- _Work request_
Every line from the one containing "Open the From dropdown" through the end of the listing below goes in the output, exactly and without pictures.

- _Records to process_
-- Opening Marker --

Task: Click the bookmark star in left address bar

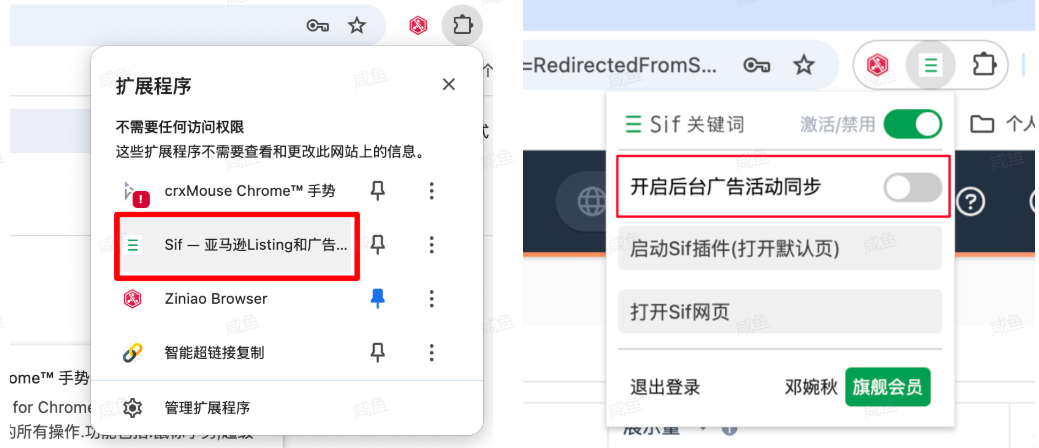Action: pyautogui.click(x=357, y=26)
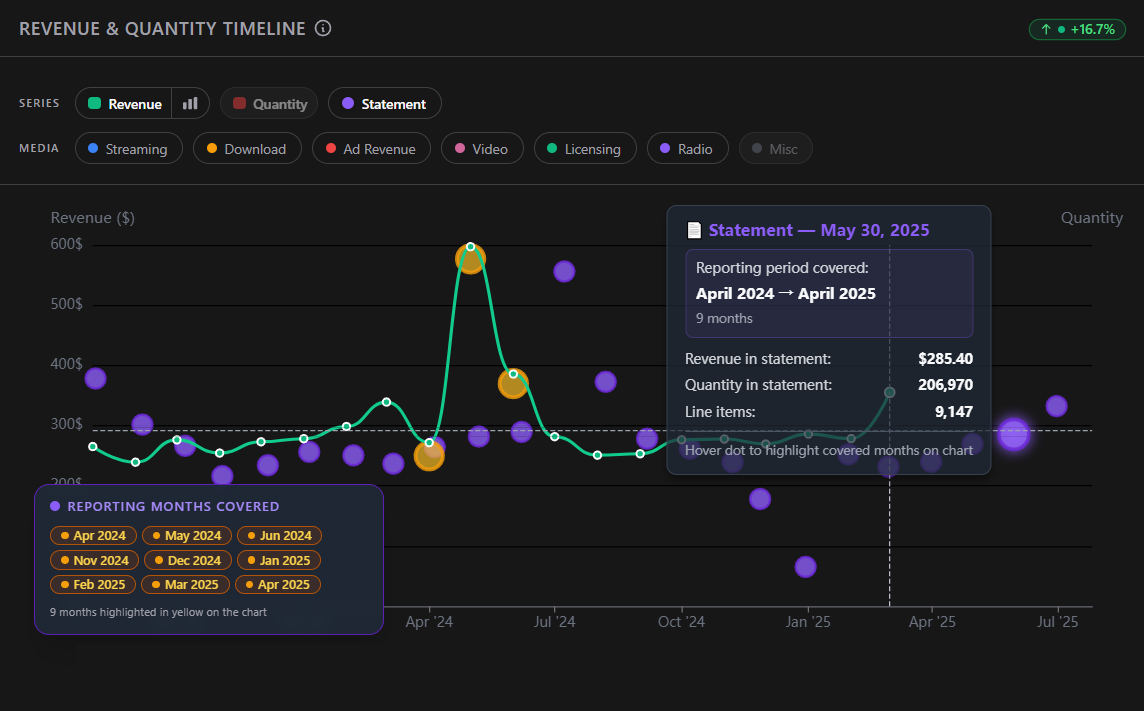The width and height of the screenshot is (1144, 711).
Task: Click the dot icon before REPORTING MONTHS COVERED
Action: pos(54,506)
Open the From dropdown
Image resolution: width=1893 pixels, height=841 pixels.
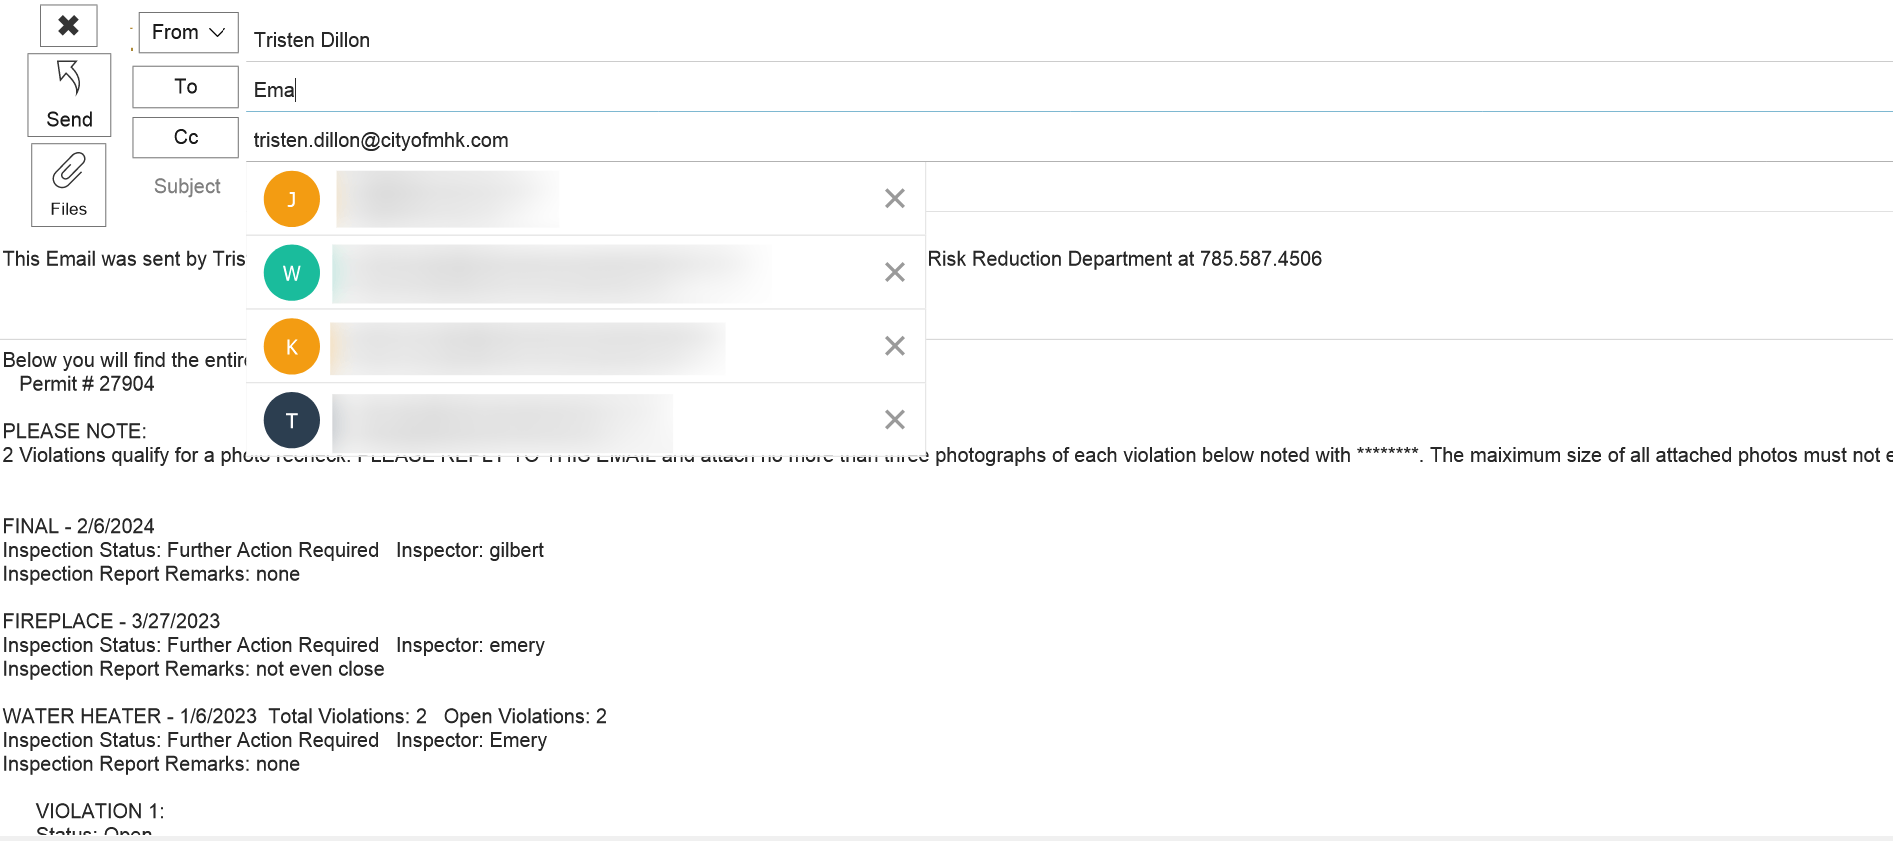[188, 32]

-- Closing Marker --

- _Exercise solution_
Open the From dropdown
Image resolution: width=1893 pixels, height=841 pixels.
[188, 32]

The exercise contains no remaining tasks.